Profile One Kernel At A Time

Good profiling starts narrow:

  • one implementation
  • one shape
  • one dtype
  • one device
  • one command you can rerun

If you profile a full training script too early, you will not know which kernel you are looking at.

Why Warmup Matters

The first iterations may include:

  • lazy module loading
  • JIT compilation
  • cache effects
  • allocator setup

Warm up first, then measure.

Why Synchronization Matters

GPU work is asynchronous with respect to Python.

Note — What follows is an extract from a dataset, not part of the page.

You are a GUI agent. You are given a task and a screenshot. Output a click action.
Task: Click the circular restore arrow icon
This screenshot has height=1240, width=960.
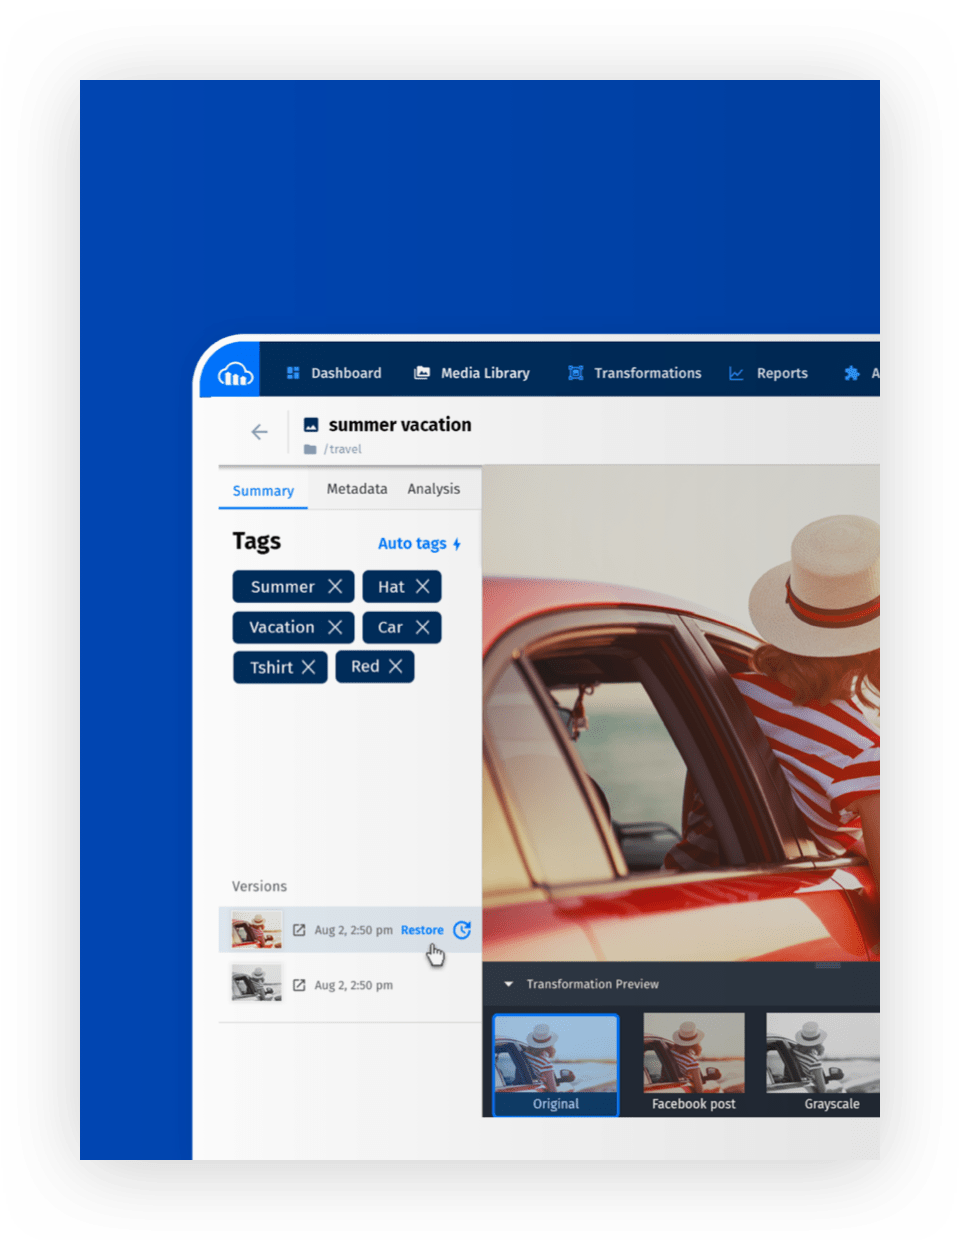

If you do not synchronize before stopping a timer, you usually measure launch overhead instead of kernel runtime.

Use torch.cuda.synchronize() around timed regions.

How To Avoid Misleading Timings

  • keep shapes fixed
  • use multiple repetitions
  • report median, not only minimum
  • separate correctness from performance testing
  • compare implementations under the same dtype and device conditions
  • check that all inputs are already on the GPU

First Metrics To Inspect

  • kernel duration
  • achieved memory throughput
  • occupancy
  • DRAM transactions or bandwidth
  • shared-memory throughput when tiling is relevant
  • eligible warps per cycle when investigating latency hiding

Practical ncu Examples

ncu --set full --target-processes all \
  python bench/bench_vector_add.py --device cuda --mode cuda
ncu --metrics sm__throughput.avg.pct_of_peak_sustained_elapsed,\
dram__throughput.avg.pct_of_peak_sustained_elapsed \
  python bench/bench_softmax.py --device cuda --mode triton

Practical nsys Examples

nsys profile --trace=cuda,nvtx,osrt --sample=none \
  -o profile-output/attention_triton \
  python bench/bench_attention.py --device cuda --mode triton
nsys profile --trace=cuda,nvtx,osrt --sample=none \
  -o profile-output/matmul_cuda \
  python bench/bench_matmul.py --device cuda --mode cuda

Checklist Before Trusting A Benchmark Result

  • Was there a warmup phase?
  • Was the device synchronized before and after timing?
  • Did all implementations run the same math?
  • Were outputs checked against a reference?
  • Were shapes and dtypes identical?
  • Was one implementation silently skipped or falling back to CPU?
  • Did you report median time over several repetitions?
  • Is the measured quantity bandwidth-bound or compute-bound?
  • Did you accidentally include setup or compilation time?